Segue íntegra de entrevista publicada na Folha de S. Paulo em 11 de dezembro de 2011:
Para Antonio Nery Filho, criador do 1º consultório de rua do país, dimensão da droga não justifica investimento. Ele critica plano de usar consultório de rua como porta para a internação involuntária, vista por ele como um retrocesso.
Andréia Sadi
Johanna Nublat
Idealizador do primeiro consultório de rua, mecanismo de abordagem de usuários de drogas encampado no novo plano do governo federal contra o crack, o médico Antonio Nery Filho critica o uso da atividade como porta para internação involuntária.
Essa possibilidade foi levantada pelo ministro da Saúde, Alexandre Padilha.
Professor na Universidade Federal da Bahia e coordenador do Cetad (Centro de Estudos e Terapia do Abuso de Drogas), Nery Filho relativiza o problema do crack em comparação a outras drogas.
Folha – Por que o senhor afirma que o crack não é o principal problema do país?
Antonio Nery – O crack foi alçado a uma posição na saúde pública brasileira que não corresponde à realidade. Sobretudo se comparado ao álcool, tabaco e medicamentos psicotrópicos usados fora do contexto médico e às substâncias voláteis.
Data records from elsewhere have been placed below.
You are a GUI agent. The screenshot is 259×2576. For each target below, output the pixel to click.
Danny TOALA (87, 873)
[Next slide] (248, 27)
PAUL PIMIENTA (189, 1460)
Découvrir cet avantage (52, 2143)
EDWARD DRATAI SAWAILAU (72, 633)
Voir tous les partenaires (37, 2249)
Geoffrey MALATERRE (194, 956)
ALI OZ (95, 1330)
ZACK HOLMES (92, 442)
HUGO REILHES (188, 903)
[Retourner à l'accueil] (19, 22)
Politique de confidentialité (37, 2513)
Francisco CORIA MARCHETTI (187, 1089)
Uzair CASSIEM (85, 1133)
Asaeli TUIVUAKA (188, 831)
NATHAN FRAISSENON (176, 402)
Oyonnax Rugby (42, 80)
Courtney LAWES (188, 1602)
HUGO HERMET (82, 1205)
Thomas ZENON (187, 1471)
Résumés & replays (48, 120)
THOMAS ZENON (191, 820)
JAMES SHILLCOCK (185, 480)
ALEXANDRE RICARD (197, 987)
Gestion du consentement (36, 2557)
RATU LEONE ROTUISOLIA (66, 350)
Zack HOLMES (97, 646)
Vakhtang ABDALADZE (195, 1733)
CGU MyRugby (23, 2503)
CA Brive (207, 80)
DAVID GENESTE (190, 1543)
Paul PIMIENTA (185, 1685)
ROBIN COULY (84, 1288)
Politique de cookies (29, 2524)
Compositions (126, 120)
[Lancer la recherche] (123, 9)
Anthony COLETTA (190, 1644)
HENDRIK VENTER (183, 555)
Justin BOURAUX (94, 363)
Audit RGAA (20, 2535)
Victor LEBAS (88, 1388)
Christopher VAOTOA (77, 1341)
O uso do crack se reduz a população específica. Não penso que se possa falar em “Brasil contra o crack” pois ele não tem uma dimensão que mereça o engajamento.
O sr. foi o idealizador do primeiro consultório de rua. Como vê o fato de a atividade ser incorporada ao plano do crack do governo?
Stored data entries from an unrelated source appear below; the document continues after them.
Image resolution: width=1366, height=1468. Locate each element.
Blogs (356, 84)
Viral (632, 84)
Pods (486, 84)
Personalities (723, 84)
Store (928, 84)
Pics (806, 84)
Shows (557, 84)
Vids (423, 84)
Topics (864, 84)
De modo algum uma atividade pode ser incorporada a um plano para o crack. Seria muito mais eficaz um plano da maconha, cocaína em pó e, por que não, do álcool. Falar do plano do crack eu me recuso. A atividade que criamos na Bahia não é voltada para o crack e não deveria estar incorporada em um plano específico para uma droga, mas em um projeto de atendimento às pessoas que consomem drogas em situação de completa exclusão social.
Como foi criado o consultório?
Nós verificamos, em 1995, que havia na Bahia uma população que não tinha possibilidade de procurar um serviço de saúde por sua mais absoluta exclusão social.
Há pessoas que não têm a menor possibilidade de se mover na direção de qualquer coisa que não seja da morte. Nós constatamos, após dez anos trabalhando no Cetad, que essas pessoas nunca iam ao serviço e aí tivemos a ideia de criar um dispositivo com uma equipe multidisciplinar. Fomos onde essas pessoas estão.
O ministro da Saúde, Alexandre Padilha, disse que os consultórios de rua poderiam fazer o encaminhamento para a internação involuntária…
Se fizerem isso estarão deturpando completamente a ideia original. Eu me oponho totalmente que o consultório de rua se torne instrumento de internação compulsória.
Internações compulsórias nunca deram resultado nos últimos 50 anos. Nem para doentes mentais inteiramente psicóticos têm sido feitas.
Voltar 50 anos para fazer uma higienização das ruas das cidades brasileiras me parece um retrocesso para não dizer um absurdo do ponto de vista técnico.
Sabemos, após 30 anos trabalhando, que quando vamos para as ruas e nos tornamos o instrumento dessa internação compulsória, as pessoas fogem de nós como o diabo foge da cruz.
Vem agora uma proposta completamente anacrônica do Ministério da Saúde e propõe aquilo que nós todos da saúde mental mais abominamos (…) Deveríamos criar centros de atendimento psicossocial no lugar de dispor R$ 418 milhões para se enfrentar um fantasma criado artificialmente no Brasil.
O que difere a internação compulsória da involuntária?
A internação involuntária é igual à compulsória. Involuntária significa que a pessoa internada não aceita, então é compulsória. Alguém da lei decide, interpreta a lei.
E é uma interpretação errônea, porque a lei mudou e hoje a internação é um instrumento de recurso último.
Em nenhum caso o consultório de rua faria essa abordagem para, nos casos extremos, definir a internação?
Sou radical e frontalmente contra a internação involuntária, sobretudo de pessoas que usam drogas na rua e não estão psicóticas, não perderam a capacidade de entendimento e determinação.
O Estado brasileiro está dizendo que os usuários na rua são incapazes de decidir se querem ser internados.
Digo que 90% das pessoas que usam drogas se beneficiam bem do atendimento ambulatorial. Por que optar pelo mais caro, colocando essas pessoas em instâncias compulsoriamente?
Por trás disso tem o movimento das comunidades terapêuticas. A maioria é de caráter religioso. As pessoas não suportam rezar o dia todo e achar que Jesus vai substituir o crack, a cocaína, o álcool ou qualquer coisa do tipo.